Charlie Hebdo sorgte Mitte voriger Woche für Aufmerksamkeit allein durch die Ankündigung, man werde im kommenden Mai auch jene Karikaturen nachdrucken, deren Publikation die iranische Zeitung Hamshani angekündigt hat und die den Holocaust zum Gegenstand haben sollen. Von offizieller Seite im Iran glaubte man, die Europäer so an einem angeblichen Widerspruch packen zu können: Einerseits beriefen diese sich auf die Meinungsfreiheit, um »den Islam zu schmähen«, andererseits aber ließen sie dasselbe Argument der Meinungsfreiheit nicht gelten, sobald es um die Judenvernichtung gehe. Um dieses Argument – das einen »Doppelstandard« belegen soll – zu unterlaufen, hat Charlie Hebdo bereits den Nachdruck auch jener Zeichnungen in Aussicht gestellt.

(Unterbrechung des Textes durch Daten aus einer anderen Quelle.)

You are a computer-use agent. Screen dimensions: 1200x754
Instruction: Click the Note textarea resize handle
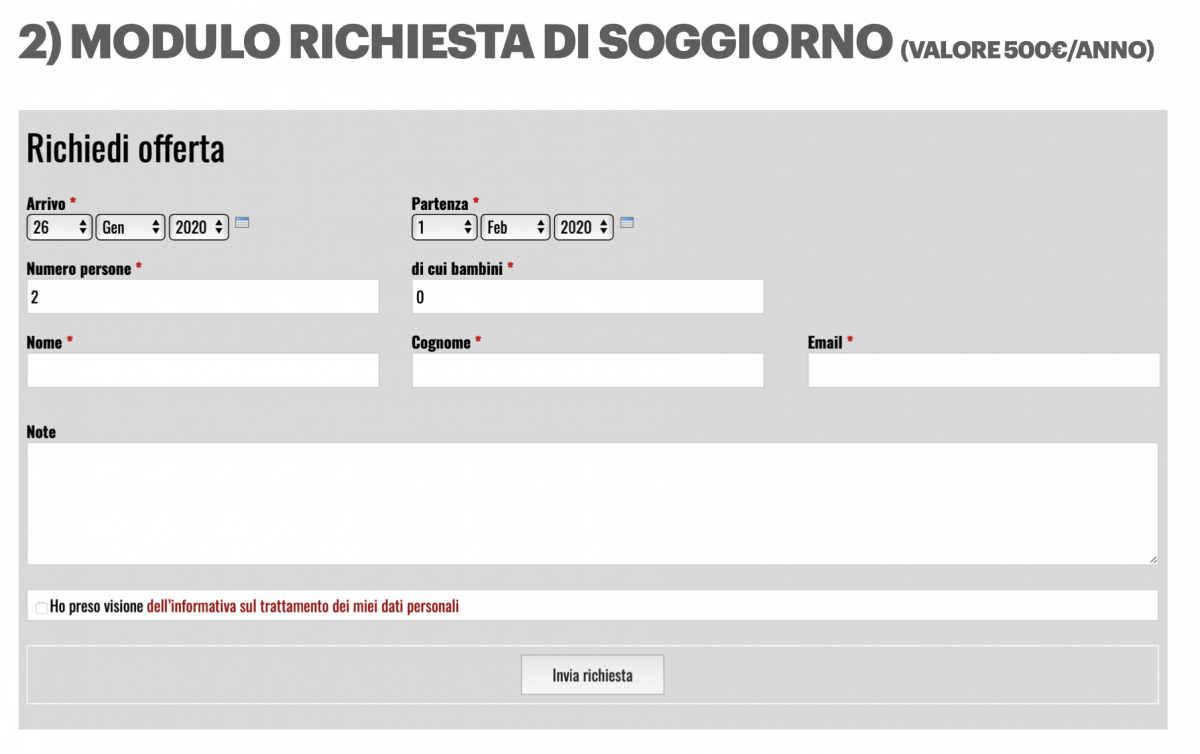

Keineswegs aber geht es der Redaktion darum, auf diese Weise für eine Konzeption von Meinungsfreiheit einzutreten, die tatsächlich alles – jede Schmähung und jede Infragestellung der Shoah – für zulässig erklärt. »Wir werden diese Karikaturen mit einem kritischen Anmerkungsapparat umgeben, der von renommierten Historikern erstellt wird. Unser einziges Anliegen dabei ist es aufzuzeigen, dass die beiden Dinge unterschiedlicher Natur sind: Die dänischen Karikaturen hatten eine Kritik der Religion zum Gegenstand, wie sie in einer Demokratie notwendig ist – notwendig dann, wenn die Religion einen Einfluss auf die Politik auszuüben beansprucht«, sagt Philippe Val und fährt fort: »Bei den iranischen Zeichnungen dagegen handelt es sich um Aufstachelung zum Rassenhass und um die Beleidigung nicht einer Religion, sondern einer Gruppe von Menschen, die unveräußerbare Rechte haben. Einziger Grund der Veröffentlichung ist es, den fundamentalen Unterschied zwischen beiden aufzuzeigen.«
Ein Unterschied, den der amtierende Ratspräsident der Europäischen Union – der österreichische Kanzler Wolfgang Schüssel – nicht begriffen habe. Dieser habe in der vorigen Woche die umstrittenen Karikaturen und die Holocaustleugnung gleichgesetzt mit der Bemerkung, beide hätten »in einer Welt, in der alle Religionen zu respektieren sind«, keinen Platz. »Diesen Typen müsste man auf der Stelle entlassen«, meint Philippe Val, er habe »nicht begriffen, worauf Europa gegründet ist«.